Hunderte Menschen bei Mahnwache für niedergeschossenen Eritreer

Stefanie BockMahnwache, Stolz mit Mikrofon, im Hintergrund Menschen mit Plakaten "Kain Platz für Hass + Gewalt"Landrat Thorsten Stolz (links) neben Pfarrerin Beate Rilke.

Mehrere Hundert Menschen haben sich am Dienstagabend in Wächtersbach zu einer Mahnwache für den 26 Jahre alten Eritreer versammelt, der dort am Montag mit Schüssen lebensgefährlich verletzt worden war. Mit Schildern und Plakaten setzten sie am Ort des Verbrechens ein eindrucksvolles Zeichen gegen Rassismus, Hass und Gewalt.

Die Teilnehmer zeigten sich schockiert und betroffen über den nach Erkenntnissen der Ermittler eindeutig fremdenfeindlich motivierten Anschlag. Zu der Mahnwache unter dem Motto „Kein Platz für Rassismus” hatten die Stadt Wächtersbach, der Main-Kinzig-Kreis und die Kirchen kurzfristig auf Facebook eingeladen.

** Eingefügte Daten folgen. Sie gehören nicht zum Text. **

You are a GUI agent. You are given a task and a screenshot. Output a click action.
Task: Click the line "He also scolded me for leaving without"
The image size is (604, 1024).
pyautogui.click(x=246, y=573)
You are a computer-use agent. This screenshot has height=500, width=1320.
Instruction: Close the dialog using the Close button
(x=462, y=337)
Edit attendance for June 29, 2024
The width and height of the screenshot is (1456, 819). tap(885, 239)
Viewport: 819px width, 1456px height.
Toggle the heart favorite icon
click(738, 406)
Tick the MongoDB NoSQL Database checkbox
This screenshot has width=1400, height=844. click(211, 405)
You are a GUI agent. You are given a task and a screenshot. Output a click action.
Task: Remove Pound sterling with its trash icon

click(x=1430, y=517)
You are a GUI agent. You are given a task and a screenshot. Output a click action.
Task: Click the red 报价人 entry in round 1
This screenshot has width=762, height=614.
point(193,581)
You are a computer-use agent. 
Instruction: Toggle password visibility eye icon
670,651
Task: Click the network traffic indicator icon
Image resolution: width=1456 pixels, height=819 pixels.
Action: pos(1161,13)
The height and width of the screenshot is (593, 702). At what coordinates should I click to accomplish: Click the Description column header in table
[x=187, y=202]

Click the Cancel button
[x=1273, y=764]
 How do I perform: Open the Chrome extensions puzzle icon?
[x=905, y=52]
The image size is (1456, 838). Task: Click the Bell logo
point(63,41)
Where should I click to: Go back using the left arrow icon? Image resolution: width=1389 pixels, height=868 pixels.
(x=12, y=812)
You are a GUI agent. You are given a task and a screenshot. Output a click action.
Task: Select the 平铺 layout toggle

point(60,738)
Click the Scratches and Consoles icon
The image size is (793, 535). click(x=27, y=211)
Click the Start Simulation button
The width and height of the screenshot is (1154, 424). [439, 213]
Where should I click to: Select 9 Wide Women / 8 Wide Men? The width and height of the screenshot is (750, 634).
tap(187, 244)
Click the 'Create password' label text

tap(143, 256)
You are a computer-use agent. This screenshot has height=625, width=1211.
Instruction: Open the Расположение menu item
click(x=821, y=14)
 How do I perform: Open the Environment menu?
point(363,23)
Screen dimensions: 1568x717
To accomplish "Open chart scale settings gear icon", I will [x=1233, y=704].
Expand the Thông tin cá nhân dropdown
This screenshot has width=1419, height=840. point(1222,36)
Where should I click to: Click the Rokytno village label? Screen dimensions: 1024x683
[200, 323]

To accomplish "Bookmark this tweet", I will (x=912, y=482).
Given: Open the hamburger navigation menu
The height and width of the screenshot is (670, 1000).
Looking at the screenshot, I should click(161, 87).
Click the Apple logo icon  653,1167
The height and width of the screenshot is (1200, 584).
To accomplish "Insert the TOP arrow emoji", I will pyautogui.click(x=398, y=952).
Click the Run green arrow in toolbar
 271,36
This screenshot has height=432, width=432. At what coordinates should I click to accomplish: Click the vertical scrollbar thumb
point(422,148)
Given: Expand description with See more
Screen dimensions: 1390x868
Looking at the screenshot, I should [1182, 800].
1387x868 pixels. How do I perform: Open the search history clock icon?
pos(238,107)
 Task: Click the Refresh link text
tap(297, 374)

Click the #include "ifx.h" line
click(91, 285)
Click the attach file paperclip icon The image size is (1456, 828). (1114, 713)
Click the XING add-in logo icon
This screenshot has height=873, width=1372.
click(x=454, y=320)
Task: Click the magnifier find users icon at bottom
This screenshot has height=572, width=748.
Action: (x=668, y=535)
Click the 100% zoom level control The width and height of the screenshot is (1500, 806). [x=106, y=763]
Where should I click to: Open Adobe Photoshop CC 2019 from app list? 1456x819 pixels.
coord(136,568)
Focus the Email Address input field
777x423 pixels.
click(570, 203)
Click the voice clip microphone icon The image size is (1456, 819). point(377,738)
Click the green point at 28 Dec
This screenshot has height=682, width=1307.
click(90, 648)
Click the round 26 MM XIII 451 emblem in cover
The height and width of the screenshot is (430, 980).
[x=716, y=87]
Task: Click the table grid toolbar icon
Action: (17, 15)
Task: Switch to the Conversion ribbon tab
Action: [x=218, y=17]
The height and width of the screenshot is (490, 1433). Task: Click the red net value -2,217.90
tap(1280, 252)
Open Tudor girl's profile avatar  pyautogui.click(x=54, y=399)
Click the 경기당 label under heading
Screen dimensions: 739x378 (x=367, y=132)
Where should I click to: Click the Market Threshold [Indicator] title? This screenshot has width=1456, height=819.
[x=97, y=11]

Fassungslos über Hasskommentare im Internet

Der Bürgermeister von Wächtersbach, Andreas Weiher (SPD), sagte, ein weiteres Mal sei nach dem Mord am Kasseler Regierungspräsidenten Walter Lübcke aus Gedanken eine Tat geworden, „die uns erschüttert”. Er beklagte eine „neue Qualität von gelebtem Rassismus” und äußerte sich fassungslos über die „400 Hass- und Hetzkommentare” im Internet. Die Verfasser hätten keinen Respekt vor einem Menschenleben und träten das Grundgesetz mit Füßen. In Anspielung auf einen Bericht des Hessischen Rundfunks, der mutmaßliche Täter habe die Tat in seiner Stammkneipe angekündigt und anschließend davon erzählt, sagte Bürgermeister Weiher: „Nehmt die Signale ernst, nehmt sie wahr!” Die Botschaft dieser Mahnwache könne nur lauten: „Wir sind stärker und wir bleiben stark.”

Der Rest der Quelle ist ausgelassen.